■ WORK TASK:
If a line in the material below has the word "marker", copy it.

■ RECORDS FOR THE EXERCISE:
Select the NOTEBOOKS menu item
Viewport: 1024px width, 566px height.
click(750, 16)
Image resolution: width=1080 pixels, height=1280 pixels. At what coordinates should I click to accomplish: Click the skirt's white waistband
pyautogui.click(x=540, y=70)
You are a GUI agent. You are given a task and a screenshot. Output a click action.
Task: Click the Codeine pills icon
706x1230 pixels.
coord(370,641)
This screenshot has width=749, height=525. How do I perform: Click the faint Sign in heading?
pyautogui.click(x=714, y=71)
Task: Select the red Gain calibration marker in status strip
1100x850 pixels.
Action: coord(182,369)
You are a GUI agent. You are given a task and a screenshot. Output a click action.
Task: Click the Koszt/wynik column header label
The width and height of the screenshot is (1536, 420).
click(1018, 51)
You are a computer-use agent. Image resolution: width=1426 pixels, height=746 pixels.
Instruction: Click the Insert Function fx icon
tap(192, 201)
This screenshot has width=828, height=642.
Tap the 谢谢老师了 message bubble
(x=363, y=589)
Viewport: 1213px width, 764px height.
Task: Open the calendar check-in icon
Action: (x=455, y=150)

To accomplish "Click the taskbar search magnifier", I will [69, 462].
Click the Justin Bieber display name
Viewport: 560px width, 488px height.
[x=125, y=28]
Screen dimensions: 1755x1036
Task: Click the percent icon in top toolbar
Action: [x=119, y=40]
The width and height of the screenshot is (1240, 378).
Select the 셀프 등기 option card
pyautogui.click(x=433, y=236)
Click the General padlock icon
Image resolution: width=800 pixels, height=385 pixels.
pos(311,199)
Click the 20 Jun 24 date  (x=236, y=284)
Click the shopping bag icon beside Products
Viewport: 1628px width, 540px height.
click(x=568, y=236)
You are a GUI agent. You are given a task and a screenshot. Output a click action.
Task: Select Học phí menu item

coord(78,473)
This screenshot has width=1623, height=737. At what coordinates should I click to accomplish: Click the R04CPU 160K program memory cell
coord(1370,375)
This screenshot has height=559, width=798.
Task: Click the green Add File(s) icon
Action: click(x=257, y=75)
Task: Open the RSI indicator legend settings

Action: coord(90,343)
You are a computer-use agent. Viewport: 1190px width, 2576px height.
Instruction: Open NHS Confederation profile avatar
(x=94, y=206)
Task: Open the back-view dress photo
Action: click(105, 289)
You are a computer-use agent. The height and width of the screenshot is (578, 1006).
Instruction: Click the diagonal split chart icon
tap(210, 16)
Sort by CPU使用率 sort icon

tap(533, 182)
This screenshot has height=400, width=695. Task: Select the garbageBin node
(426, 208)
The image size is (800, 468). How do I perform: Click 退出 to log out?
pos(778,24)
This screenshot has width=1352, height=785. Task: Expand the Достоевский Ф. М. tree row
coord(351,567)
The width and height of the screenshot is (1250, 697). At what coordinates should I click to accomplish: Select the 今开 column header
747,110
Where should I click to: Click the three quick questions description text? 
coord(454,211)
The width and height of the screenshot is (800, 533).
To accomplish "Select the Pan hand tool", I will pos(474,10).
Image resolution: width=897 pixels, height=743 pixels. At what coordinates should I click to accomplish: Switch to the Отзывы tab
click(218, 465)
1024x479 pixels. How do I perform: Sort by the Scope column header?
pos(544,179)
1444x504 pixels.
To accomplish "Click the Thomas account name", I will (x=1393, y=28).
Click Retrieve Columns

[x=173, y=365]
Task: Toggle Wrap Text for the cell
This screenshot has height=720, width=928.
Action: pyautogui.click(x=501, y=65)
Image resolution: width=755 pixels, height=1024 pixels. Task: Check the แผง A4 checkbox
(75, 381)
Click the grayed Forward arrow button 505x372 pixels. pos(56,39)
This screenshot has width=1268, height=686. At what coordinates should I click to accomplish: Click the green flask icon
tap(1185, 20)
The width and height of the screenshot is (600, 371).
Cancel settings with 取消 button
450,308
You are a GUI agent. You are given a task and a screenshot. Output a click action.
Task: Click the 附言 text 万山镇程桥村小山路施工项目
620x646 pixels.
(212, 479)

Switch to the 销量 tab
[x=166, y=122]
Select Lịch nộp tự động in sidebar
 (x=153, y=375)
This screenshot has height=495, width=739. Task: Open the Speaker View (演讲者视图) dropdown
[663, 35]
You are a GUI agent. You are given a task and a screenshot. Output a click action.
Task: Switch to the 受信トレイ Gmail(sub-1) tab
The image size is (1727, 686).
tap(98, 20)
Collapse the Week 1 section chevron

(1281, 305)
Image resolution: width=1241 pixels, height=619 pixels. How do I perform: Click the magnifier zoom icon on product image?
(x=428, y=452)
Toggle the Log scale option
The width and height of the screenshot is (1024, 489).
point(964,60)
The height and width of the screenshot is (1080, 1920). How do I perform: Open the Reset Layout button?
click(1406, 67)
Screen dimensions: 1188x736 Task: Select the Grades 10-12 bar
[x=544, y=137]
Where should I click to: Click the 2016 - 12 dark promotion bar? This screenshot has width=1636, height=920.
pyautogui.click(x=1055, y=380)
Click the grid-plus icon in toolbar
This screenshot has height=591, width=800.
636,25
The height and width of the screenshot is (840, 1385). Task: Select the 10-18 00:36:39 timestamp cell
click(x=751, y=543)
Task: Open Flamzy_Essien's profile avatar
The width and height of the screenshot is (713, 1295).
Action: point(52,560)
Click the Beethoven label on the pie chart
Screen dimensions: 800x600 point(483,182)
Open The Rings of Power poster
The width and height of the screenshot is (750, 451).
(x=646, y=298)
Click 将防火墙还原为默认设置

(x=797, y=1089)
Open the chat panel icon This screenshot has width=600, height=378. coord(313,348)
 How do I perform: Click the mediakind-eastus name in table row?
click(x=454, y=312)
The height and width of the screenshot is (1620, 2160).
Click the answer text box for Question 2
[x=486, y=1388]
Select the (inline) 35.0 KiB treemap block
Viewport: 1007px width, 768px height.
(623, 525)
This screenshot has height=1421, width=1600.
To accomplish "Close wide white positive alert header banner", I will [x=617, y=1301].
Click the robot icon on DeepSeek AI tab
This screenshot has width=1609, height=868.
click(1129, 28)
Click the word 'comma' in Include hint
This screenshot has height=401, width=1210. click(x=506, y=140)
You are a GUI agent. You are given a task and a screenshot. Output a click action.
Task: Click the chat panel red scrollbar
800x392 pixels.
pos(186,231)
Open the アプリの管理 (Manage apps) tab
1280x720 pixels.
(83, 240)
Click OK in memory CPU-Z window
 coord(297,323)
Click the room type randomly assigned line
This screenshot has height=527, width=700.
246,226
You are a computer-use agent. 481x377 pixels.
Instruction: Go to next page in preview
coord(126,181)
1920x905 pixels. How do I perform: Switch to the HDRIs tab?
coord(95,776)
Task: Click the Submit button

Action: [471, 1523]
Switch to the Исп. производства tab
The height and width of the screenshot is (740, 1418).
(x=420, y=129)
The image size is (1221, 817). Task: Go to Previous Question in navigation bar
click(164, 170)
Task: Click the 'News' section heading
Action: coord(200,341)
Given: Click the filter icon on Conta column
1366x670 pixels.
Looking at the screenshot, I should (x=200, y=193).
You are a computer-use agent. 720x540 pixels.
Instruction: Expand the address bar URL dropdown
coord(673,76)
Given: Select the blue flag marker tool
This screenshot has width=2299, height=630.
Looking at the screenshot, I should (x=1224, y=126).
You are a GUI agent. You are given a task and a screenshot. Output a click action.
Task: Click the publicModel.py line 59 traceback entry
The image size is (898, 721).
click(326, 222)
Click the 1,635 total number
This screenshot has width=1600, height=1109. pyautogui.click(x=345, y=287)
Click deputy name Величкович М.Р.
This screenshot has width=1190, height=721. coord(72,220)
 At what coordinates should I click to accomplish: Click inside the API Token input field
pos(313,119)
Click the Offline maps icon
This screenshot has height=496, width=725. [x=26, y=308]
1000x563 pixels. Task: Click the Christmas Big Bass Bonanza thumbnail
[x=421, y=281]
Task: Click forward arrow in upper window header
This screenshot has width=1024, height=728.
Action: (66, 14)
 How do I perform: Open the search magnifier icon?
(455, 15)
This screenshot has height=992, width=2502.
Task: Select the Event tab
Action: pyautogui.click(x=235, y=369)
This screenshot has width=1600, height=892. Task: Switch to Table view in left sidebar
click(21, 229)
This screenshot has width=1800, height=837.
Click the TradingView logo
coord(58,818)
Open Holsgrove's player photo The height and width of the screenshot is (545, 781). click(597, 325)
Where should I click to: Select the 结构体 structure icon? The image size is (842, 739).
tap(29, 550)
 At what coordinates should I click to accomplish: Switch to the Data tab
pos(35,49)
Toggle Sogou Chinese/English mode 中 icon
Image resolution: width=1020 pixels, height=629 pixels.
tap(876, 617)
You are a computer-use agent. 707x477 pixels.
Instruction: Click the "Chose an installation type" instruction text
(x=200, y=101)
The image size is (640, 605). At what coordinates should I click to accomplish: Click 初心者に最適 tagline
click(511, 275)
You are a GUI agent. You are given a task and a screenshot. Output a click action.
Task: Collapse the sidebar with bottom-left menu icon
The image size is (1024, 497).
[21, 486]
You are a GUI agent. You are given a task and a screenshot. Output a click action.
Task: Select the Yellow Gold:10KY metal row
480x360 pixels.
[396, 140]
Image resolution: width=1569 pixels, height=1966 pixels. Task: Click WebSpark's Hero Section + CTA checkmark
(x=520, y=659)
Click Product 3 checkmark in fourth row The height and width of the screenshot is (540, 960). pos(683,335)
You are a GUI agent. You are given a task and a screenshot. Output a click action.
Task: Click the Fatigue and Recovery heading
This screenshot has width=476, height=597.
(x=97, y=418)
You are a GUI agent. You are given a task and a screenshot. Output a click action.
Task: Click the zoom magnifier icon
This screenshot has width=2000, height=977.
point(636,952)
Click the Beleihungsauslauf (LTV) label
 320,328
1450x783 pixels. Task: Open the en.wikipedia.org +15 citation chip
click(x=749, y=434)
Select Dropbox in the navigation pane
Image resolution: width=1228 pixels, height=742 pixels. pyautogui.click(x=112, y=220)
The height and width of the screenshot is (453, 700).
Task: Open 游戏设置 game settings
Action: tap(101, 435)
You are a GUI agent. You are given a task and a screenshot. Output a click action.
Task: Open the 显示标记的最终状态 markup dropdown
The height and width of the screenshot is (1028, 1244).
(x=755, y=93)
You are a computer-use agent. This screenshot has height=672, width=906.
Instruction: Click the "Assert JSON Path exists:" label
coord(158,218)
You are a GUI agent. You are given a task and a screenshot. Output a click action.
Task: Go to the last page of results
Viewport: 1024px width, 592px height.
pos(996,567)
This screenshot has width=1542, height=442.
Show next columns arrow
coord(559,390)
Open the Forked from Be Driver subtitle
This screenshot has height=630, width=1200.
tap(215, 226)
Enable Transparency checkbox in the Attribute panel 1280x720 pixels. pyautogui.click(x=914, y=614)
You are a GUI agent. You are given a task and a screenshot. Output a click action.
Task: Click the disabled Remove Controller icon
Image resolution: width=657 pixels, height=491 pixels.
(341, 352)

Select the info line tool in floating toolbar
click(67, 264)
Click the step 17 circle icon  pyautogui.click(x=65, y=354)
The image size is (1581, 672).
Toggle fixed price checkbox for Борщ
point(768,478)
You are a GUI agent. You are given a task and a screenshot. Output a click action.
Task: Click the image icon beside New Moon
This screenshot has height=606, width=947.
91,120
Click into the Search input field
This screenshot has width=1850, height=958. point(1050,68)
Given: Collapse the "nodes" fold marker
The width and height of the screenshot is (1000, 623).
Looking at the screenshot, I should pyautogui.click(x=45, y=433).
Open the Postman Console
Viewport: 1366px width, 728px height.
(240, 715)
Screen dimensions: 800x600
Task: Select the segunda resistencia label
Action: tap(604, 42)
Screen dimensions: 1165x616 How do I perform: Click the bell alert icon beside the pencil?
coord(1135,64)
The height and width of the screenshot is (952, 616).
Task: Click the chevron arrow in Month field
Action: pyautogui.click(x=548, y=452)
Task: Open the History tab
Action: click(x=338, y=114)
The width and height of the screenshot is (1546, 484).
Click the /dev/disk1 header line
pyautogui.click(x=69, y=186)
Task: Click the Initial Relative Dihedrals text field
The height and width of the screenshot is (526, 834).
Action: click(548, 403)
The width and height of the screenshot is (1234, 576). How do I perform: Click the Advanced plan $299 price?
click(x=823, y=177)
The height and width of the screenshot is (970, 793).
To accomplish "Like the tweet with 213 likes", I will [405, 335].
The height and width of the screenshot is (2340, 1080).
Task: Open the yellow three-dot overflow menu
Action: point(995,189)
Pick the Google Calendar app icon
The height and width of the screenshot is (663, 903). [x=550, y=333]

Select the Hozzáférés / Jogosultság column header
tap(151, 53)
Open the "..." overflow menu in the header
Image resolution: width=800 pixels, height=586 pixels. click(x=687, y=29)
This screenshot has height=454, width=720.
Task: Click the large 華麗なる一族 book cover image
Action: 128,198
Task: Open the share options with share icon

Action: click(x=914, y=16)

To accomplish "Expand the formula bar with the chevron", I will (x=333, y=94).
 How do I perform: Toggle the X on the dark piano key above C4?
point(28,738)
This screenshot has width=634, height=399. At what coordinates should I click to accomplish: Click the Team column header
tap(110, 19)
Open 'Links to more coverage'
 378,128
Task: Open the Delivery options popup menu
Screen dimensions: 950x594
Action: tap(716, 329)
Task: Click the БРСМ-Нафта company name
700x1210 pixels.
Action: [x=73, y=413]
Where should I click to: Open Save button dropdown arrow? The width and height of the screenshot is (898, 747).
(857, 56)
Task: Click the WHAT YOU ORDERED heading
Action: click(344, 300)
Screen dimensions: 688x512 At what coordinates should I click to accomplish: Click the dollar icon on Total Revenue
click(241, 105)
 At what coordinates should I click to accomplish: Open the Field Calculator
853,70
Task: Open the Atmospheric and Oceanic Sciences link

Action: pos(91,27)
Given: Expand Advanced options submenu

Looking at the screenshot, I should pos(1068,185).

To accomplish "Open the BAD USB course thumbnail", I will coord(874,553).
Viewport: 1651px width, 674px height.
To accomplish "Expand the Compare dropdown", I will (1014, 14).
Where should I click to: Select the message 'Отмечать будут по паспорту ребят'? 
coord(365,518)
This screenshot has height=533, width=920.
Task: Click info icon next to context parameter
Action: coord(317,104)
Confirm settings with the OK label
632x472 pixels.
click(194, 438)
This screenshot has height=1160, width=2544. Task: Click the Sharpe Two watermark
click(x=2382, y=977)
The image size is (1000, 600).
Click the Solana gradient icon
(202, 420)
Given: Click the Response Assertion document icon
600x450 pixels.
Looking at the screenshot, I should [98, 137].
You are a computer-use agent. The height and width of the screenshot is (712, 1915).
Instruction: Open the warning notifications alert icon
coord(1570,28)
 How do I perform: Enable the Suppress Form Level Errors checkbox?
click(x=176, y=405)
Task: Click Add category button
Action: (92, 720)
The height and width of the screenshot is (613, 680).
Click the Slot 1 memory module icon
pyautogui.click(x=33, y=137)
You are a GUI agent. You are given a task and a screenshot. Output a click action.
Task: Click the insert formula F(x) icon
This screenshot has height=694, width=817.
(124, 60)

■ ANSWER:
Task: Select the red Gain calibration marker in status strip
Given: Select the blue flag marker tool
Given: Collapse the "nodes" fold marker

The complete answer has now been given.